Text excerpt -
--
Samuel Cheung talks about the Cantonese language and helps clear up a few myths.

(Photos by ISO staff)

Prof. Samuel H.N. Cheung is Emeritus Professor at CUHK and University of California (Berkeley). A native of Zhenjiang, Jiangsu, he is a language expert with a zealous passion for Cantonese. During his return to Hong Kong in early April to give three Ch’ien Mu Lectures in History and Culture organized by New Asia College, the Newsletter had the opportunity to invite him to talk, from a broader linguistic perspective, on some phenomena of the Cantonese dialect, and at the same time clarifying some common misunderstanding of it. The interview was conducted in Cantonese and the content is summarized below.

 

Will the lazy syllables we abhor today become proper pronunciations one day?

It is a natural phenomenon to see pronunciations change with times. Examples can be found in the replacement of the initial velar nasal [ŋ-] by [ɔ-] in Cantonese during the past few decades. People tend to attribute it to laziness in articulation. In fact, the loss of [ŋ-] in some Cantonese syllables happened even more than 100 years ago. As people got used to them, they accepted them as proper pronunciations and did not label them ‘lazy’. Predictably those considered ‘lazy’ today will be accepted as proper one day. Another trend of ‘lazy’ Cantonese pronunciation is the replacement of [n-] by [l-]. Contrarily, in the Sichuan dialect, [l-] is sometimes replaced by [n-], and in southern or Taiwan Mandarin, we find [-ŋ] replacing [-n], which mean dropping the ‘easier’ pronunciation. I would say that ‘laziness’ is convenient but not sufficient for explaining pronunciation changes.

Do the general users of a language determine its pronunciation development? Is it irreciprocal?

One may impose standards on pronunciations. But who will have the say? Why? These issues are controversial. Mandarin/Putonghua has been chosen as the national language since the early 20th century, and pronunciations were benchmarked on the Peking dialect. But for some words, there are alternative pronunciations. The government authorities can mandate standard pronunciations on official occasions, but this artificial intervention will only serve to slow down the pace of natural change minimally. The minority will ultimately succumb to the majority.
--
Data extract -

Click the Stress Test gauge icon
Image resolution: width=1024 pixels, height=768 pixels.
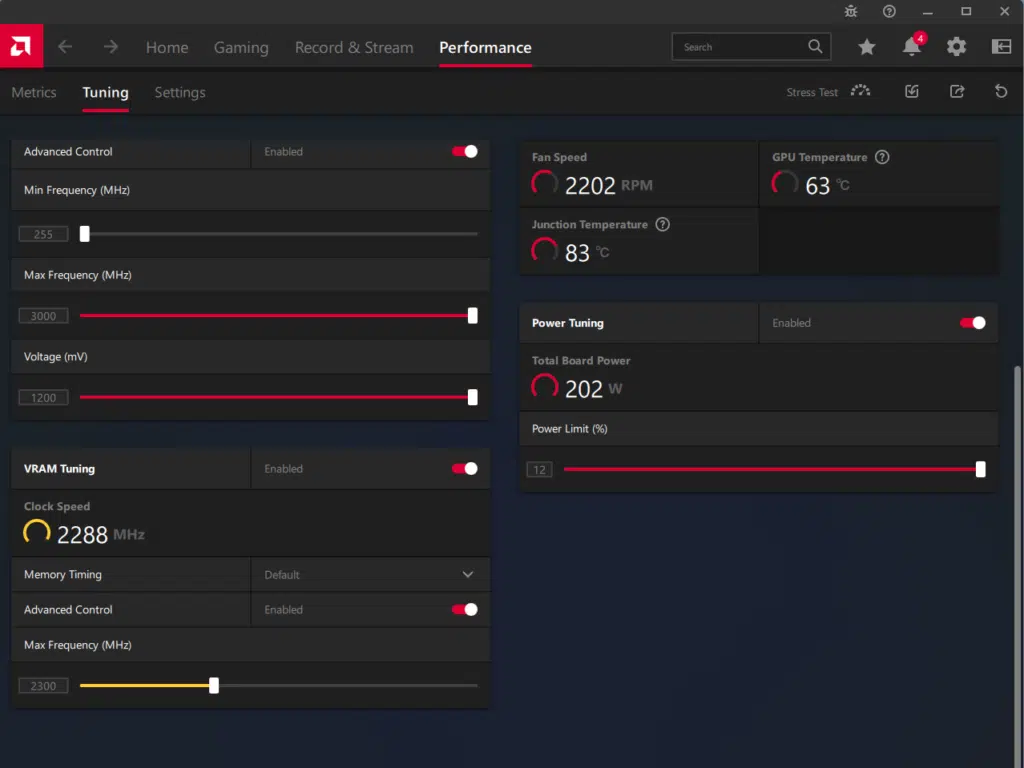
--
What the task asks -
Please repeat, word for word, the stretch of the Cantonese interview above from "(Photos by ISO" through "pronunciations one day?".

Final result -
(Photos by ISO staff)

Prof. Samuel H.N. Cheung is Emeritus Professor at CUHK and University of California (Berkeley). A native of Zhenjiang, Jiangsu, he is a language expert with a zealous passion for Cantonese. During his return to Hong Kong in early April to give three Ch’ien Mu Lectures in History and Culture organized by New Asia College, the Newsletter had the opportunity to invite him to talk, from a broader linguistic perspective, on some phenomena of the Cantonese dialect, and at the same time clarifying some common misunderstanding of it. The interview was conducted in Cantonese and the content is summarized below.

 

Will the lazy syllables we abhor today become proper pronunciations one day?